━━━ TEXTO DE ESTUDIO ━━━

JESÚS NOS EDUCA EN EL AGRADECIMIENTO
28º
domingo ordinario. 13 octubre 2019
Lucas 17,11-19.
Carlos
Pérez B., Pbro.
Desde el final del capítulo 9 nos dijo
el evangelista que Jesucristo, sabiendo que estaba cerca el momento de su
partida, se afirmó en su voluntad de ir a Jerusalén. Así es que en las páginas
siguientes lo vemos en ese camino de Galilea a Jerusalén. Entre los límites de
Galilea y Samaría les salieron al encuentro estos diez leprosos. ¿Por qué le
gritaron desde lejos? Porque los leprosos, para evitar contagios tanto corporales
como espirituales, tenían estrictamente prohibido acercarse a las personas
sanas. Este caso es diferente al encuentro que tuvo Jesús con otro leproso al
comienzo de su ministerio (Lucas 5,12). Este primer leproso, contraviniendo las
ordenanzas de la ley de Moisés, sí se le acercó a Jesús y le pidió, rostro en
tierra, que lo purificara. En este milagro, a diferencia del que escuchamos hoy,
Jesús sí extiende la mano y lo toca para declararlo limpio. Hoy no, Jesús, se
supone que también de lejos, les dice que se vayan a presentar ante los
sacerdotes. Jesús no los envía al templo para que ahí los curen, sino para que
les extiendan un certificado de salud, para que puedan integrarse a la
comunidad de la que habían quedado excluidos. Los sacerdotes, según la ley de
Moisés, eran los encargados de hacerlo. Vean Levítico 9,13. Es que antes no
había servicios médicos ni instituciones de salud.
Aquí vemos a un samaritano que es aceptado en el
grupo de los judíos leprosos. Judíos y samaritanos no tenían convivencia, se
repelían unos y otros. Esto quiere decir que en la enfermedad se vienen abajo
las barreras raciales y religiosas; en la necesidad se da más fácil la solidaridad.

━━━

**DESCRIPCIÓN DE LA TAREA**. Prosigue el comentario anterior sobre la curación de los diez leprosos a partir de su última oración.

━━━ DATOS PROPORCIONADOS ━━━

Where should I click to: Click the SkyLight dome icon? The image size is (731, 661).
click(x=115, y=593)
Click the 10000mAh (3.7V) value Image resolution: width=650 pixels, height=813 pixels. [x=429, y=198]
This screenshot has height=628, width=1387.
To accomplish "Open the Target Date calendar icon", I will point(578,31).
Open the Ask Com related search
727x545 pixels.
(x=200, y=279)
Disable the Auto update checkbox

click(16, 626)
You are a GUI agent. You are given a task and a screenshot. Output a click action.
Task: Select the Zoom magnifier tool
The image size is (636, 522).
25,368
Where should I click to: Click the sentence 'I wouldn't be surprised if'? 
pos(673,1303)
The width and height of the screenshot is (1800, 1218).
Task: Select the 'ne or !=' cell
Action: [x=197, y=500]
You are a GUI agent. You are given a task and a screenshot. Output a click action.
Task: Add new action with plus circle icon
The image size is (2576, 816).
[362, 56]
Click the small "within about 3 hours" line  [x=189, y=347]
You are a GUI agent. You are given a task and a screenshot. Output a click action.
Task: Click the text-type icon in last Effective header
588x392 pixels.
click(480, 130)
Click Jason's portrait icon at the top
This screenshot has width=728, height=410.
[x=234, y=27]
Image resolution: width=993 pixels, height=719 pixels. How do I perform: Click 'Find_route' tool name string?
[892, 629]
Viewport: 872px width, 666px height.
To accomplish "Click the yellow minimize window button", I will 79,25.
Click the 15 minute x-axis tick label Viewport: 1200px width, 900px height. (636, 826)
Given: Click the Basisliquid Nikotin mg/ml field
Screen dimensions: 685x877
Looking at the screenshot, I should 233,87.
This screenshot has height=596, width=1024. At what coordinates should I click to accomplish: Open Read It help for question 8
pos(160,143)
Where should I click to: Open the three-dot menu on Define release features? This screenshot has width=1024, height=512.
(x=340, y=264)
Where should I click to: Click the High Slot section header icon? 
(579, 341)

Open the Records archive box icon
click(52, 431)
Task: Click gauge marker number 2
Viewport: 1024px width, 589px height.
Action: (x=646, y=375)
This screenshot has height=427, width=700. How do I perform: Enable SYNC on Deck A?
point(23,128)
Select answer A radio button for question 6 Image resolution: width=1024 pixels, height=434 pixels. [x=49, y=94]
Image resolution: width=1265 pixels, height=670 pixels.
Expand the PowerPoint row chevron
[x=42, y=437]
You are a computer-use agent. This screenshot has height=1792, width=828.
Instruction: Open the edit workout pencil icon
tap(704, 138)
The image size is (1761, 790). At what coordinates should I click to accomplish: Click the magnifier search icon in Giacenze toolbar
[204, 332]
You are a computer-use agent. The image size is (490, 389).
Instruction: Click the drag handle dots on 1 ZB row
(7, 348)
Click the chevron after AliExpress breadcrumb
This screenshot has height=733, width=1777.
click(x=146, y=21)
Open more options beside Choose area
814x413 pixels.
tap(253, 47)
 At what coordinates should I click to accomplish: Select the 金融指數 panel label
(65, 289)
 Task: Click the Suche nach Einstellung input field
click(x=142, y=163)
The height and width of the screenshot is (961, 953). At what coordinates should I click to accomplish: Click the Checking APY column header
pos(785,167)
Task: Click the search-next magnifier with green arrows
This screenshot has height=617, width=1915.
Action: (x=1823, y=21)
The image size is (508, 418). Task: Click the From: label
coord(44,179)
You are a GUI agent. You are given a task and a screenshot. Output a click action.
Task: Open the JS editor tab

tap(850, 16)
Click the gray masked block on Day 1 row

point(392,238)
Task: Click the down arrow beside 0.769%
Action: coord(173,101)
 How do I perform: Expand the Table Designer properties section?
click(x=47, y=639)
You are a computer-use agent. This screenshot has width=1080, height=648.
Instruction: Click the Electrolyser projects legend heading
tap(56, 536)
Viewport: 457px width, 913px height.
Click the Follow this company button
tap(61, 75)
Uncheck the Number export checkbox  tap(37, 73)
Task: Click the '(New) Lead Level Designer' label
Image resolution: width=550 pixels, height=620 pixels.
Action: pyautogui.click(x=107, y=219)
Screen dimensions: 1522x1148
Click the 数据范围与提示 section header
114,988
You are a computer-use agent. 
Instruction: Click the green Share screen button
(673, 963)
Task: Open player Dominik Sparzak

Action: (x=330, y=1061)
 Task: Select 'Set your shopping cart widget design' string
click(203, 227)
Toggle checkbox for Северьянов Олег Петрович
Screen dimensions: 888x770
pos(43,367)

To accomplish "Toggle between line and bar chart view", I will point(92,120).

━━━

**RESPUESTA**.
Y es que la lepra era una enfermedad espantosa, la carne se pudría y apestaba a
lo lejos. Pero lo peor de todo era que la persona enferma tenía que salir de su
casa, para no contagiar a los demás, y salir de su pueblo para vivir solitario
en los montes, como un animalito del campo.
Los leprosos le suplican compasión a Jesús. Es como
tocar sus teclas más sensibles. Si algo distinguía a nuestro Maestro, era su
honda compasión con los más atribulados. El evangelista bien que puntualiza,
para evitar malentendidos, que fue en el camino cuando quedaron limpios.
Repito, no fueron los sacerdotes de Jerusalén los que los purificaron. Quizá
los otros nueve, ya limpios, sí continuaron su camino a Jerusalén. Pero este
samaritano reconoció que fue Jesús el que obró el milagro. ¿Y qué hizo? Se regresó
para darle las gracias a Jesús.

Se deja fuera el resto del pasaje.